Biswajit Halder @ Babu Halder & Ors vs State Of West Bengal on 19 March, 2007Author: . A Pasayat Bench: . A Pasayat, S Kapadia

CASE NO.:

Appeal (crl.) 371 of 2007

PETITIONER:

Biswajit Halder @ Babu Halder & Ors

RESPONDENT:

State of West Bengal

DATE OF JUDGMENT: 19/03/2007

BENCH:

Dr. ARIJIT PASAYAT & S.H. KAPADIA

JUDGMENT:

J U D G M E N T

(Arising Out of S.L.P (Crl.) No.1580 of 2006)

Dr. ARIJIT PASAYAT, J.

Leave granted.

Appellants call in question legality of the judgment rendered by a Division Bench of the Calcutta High Court dismissing the appeal filed by the appellants, but modifying the sentence. Appellants faced trial for commission of offences punishable under Section 304B read with Section 34 of the Indian Penal Code, 1860 (in short the ‘IPC’) and Sections 3 and 4 of the Dowry Prohibition Act, 1961 (in short the ‘DP Act’).

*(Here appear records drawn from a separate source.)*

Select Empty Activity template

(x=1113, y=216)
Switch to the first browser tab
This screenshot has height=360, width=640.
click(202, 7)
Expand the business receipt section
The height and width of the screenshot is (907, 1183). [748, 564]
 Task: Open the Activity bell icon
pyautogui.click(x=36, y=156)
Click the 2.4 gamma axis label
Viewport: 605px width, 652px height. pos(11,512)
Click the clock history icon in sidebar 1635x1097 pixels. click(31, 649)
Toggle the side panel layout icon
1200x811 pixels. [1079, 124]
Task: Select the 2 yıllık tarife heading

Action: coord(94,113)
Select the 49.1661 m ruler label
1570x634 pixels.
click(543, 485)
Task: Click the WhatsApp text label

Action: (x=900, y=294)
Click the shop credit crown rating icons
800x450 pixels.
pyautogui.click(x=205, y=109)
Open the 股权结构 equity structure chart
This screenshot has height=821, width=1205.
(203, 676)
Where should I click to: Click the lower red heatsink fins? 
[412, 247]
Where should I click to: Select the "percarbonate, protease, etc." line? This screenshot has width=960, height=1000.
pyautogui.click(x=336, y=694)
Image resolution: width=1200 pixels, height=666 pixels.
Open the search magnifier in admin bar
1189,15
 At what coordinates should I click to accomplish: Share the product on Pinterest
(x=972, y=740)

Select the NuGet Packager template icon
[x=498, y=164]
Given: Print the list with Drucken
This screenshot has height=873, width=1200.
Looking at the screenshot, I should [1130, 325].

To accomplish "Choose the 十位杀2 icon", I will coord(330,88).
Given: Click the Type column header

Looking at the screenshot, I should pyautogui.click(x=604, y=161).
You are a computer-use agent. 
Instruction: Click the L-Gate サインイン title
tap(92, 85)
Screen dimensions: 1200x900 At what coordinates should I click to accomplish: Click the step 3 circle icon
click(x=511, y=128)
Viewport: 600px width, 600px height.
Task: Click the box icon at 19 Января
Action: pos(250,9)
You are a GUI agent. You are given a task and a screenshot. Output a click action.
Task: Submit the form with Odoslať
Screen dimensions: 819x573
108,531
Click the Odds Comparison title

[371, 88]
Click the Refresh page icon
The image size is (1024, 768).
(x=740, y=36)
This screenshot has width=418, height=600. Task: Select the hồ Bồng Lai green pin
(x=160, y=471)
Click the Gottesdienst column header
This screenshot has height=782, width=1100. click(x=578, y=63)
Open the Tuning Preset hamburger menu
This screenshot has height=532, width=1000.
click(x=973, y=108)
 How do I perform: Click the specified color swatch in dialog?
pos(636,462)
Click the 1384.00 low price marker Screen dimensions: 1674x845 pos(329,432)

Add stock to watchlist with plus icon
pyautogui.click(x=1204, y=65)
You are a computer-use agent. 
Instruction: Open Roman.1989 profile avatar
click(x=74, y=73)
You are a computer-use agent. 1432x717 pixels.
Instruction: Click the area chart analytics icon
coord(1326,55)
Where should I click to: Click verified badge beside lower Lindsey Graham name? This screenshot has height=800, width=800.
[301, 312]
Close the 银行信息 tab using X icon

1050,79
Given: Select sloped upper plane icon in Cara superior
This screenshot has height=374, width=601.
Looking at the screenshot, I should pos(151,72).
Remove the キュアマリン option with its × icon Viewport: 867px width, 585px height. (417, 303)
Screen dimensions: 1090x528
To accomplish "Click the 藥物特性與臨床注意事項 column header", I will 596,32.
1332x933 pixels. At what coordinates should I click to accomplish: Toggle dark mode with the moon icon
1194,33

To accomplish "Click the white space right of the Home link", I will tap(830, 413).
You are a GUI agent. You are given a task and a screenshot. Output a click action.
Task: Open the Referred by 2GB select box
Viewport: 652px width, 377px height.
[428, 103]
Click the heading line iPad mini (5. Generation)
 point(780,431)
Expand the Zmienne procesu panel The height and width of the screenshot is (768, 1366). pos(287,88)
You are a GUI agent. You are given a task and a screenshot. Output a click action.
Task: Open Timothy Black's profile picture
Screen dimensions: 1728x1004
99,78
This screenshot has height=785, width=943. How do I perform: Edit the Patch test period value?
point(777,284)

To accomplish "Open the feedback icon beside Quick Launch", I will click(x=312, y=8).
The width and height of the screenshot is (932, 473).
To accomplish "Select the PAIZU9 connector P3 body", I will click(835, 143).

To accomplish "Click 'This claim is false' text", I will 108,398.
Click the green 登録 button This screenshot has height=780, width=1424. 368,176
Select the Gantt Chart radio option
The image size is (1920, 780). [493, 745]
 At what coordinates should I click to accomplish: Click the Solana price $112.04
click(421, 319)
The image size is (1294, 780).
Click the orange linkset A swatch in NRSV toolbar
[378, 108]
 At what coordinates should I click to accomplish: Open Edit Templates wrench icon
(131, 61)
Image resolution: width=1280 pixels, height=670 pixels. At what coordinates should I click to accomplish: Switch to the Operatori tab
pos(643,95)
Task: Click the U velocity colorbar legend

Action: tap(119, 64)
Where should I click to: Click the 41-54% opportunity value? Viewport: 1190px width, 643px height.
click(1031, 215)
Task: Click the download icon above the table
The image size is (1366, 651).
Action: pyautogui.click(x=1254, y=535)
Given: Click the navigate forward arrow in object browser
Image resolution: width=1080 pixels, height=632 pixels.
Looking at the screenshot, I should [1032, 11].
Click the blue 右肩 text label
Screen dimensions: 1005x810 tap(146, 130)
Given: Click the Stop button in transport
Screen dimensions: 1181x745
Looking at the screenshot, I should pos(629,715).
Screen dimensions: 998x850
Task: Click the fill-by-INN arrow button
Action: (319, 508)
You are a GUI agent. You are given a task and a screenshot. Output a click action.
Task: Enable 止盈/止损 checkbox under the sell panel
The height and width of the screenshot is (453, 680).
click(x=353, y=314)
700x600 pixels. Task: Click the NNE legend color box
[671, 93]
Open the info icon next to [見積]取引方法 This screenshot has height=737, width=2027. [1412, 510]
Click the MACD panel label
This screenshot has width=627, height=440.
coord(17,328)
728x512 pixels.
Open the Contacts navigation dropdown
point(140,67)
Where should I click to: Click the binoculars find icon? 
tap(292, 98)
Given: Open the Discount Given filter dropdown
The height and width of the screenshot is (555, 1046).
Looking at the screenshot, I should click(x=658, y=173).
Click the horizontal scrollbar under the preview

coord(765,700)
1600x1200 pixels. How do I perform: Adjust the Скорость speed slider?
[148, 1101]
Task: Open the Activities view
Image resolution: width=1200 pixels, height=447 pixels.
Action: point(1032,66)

The prosecution version in brief is as follows:

Rupali, sister of informant Dilip Patra (PW-1) was married to appellant Biswajit Halder-appellant no.1 on 6th March, 1992. Appellants Dulal Chandra Halder and Maya Halder are the parents of Biswajit. At the time of marriage dowry i.e. of Rs.43,000/-, gold ornaments and the household articles were given to the appellants, but they were not satisfied with the dowry items. Since marriage Rupali was put under pressure to bring one colour television, English Khat and VIP bag for her father-in-law and other relatives. Rupali time and again had reported about the persistent demand of the appellants to her father and brothers. Rupali’s brother (PW-1) on different occasions requested the appellants not to harass Rupali for non-payment of those items. On 27th July, 1992 Rupali committed suicide at the house of the appellants by consuming poison and after getting the sad news from his relatives, PW-1, who being a member of Indian Armed Forces was posted at Punjab, came to his native village and lodged the FIR on 6th August, 1992.

On receipt of the FIR, police started investigation and on completion of investigation, charge sheet was submitted against the appellants for their trial.

The learned Additional Sessions Judge, after framing charges against all the three appellants examined 17 witnesses in all, including PW-1, relatives of the victim woman, two doctors and the investigating officer.

On examination of the prosecution evidence and after hearing both the prosecution and defence, the learned Additional Sessions Judge found sufficient materials against all the appellants to convict them for offences punishable under Sections 304B/34 and 498A/34 of the IPC and also under Sections 3 and 4 of the DP Act. Learned trial Judge, after convicting the appellants, sentenced them to suffer rigorous imprisonment for ten years each for the offence punishable under Section 304B of the IPC. The appellants were sentenced to suffer rigorous imprisonment for one year each and to pay a fine of Rs.1,000/-for the offence punishable under Section 498A of the IPC. In default of the payment rigorous imprisonment for three months was stipulated. Learned trial Judge also sentenced the appellants to suffer rigorous imprisonment for five years each and to pay a fine of Rs.15,000/- each under Section 3(1) of the DP Act and that apart, the appellants were also sentenced to suffer rigorous imprisonment for six months each and to pay a fine of Rs.10,000/-each for the offence under Section 4 of the DP Act with default stipulation. Learned trial Judge directed that all the sentences were to run concurrently.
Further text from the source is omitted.